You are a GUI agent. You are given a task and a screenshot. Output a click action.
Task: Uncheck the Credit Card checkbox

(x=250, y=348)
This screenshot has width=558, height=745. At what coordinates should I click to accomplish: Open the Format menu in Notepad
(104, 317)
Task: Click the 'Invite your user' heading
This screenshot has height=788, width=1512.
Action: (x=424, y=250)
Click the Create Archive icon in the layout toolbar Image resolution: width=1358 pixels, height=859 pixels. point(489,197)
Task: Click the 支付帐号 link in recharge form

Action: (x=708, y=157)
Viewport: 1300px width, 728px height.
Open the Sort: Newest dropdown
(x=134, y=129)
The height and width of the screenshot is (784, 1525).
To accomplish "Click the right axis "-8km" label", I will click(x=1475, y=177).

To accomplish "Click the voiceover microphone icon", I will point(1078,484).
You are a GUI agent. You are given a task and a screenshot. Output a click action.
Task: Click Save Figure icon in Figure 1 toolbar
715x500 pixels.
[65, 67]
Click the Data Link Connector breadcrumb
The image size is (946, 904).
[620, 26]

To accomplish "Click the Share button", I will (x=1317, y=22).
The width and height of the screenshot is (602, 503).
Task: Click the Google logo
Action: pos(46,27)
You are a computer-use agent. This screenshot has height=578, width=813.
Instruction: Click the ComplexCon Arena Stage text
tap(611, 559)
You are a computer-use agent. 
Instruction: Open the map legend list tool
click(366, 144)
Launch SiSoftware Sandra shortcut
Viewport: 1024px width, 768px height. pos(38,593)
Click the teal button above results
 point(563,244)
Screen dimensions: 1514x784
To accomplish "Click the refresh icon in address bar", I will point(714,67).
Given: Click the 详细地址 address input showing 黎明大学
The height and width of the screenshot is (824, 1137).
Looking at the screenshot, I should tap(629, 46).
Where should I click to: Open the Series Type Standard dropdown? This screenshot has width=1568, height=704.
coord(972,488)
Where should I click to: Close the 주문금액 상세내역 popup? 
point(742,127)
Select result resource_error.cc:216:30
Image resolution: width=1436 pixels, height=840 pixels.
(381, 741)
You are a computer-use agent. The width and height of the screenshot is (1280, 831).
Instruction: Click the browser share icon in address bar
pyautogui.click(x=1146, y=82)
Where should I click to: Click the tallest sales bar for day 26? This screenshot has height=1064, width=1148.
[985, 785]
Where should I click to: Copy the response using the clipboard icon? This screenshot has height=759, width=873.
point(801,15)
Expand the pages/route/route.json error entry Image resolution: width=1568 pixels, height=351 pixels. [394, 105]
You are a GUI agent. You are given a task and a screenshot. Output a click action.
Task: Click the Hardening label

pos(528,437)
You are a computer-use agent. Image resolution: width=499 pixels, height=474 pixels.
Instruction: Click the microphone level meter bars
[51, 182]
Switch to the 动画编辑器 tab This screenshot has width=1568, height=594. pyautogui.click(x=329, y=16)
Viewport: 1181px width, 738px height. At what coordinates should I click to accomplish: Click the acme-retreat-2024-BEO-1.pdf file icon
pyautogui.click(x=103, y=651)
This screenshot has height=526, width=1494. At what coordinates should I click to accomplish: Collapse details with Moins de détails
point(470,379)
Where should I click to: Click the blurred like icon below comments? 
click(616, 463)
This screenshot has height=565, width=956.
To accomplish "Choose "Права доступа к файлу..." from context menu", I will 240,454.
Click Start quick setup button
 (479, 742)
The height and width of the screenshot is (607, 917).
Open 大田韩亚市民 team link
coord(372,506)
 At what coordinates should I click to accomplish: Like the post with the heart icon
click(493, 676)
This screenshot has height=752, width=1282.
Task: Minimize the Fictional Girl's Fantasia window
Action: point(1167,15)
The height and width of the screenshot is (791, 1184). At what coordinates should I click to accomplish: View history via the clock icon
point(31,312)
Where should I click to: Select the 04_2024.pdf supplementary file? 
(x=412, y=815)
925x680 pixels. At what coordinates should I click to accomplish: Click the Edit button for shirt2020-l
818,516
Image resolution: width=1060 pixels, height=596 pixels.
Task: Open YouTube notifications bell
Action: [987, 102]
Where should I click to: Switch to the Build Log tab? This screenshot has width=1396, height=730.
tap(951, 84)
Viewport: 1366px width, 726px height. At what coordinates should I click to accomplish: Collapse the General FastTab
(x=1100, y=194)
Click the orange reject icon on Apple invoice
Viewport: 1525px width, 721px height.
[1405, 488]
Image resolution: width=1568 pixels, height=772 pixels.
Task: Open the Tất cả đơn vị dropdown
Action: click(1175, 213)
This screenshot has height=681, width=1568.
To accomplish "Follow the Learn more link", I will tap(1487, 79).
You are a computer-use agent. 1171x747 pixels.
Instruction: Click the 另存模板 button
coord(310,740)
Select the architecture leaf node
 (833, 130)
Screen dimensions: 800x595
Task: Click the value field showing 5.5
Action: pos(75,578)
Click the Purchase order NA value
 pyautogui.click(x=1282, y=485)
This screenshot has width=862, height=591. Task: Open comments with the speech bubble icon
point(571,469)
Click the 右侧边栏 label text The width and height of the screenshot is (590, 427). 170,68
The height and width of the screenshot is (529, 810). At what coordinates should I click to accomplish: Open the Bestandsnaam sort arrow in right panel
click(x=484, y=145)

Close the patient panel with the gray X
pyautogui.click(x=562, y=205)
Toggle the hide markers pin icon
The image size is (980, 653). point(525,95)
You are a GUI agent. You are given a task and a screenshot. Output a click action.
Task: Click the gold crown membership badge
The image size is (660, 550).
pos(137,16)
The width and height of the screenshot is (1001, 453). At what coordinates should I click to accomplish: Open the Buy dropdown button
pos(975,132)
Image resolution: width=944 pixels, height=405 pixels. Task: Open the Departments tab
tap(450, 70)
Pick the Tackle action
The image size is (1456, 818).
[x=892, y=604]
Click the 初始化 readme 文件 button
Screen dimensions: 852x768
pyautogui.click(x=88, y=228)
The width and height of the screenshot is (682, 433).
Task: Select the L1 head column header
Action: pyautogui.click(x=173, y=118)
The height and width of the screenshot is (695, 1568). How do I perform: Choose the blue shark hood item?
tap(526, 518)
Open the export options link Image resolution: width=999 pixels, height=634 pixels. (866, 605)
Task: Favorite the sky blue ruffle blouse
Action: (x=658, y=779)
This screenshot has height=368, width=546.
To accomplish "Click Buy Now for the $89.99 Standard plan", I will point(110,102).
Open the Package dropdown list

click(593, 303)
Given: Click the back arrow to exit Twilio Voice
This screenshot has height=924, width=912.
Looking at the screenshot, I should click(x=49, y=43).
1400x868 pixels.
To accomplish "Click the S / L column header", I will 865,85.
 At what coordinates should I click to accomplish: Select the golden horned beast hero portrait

• [WHAT THE EXERCISE ASKS]:
Give the number of lines in the listing that hold the word "toolbar", with no other words.

• [ANSWER SPACE]:
2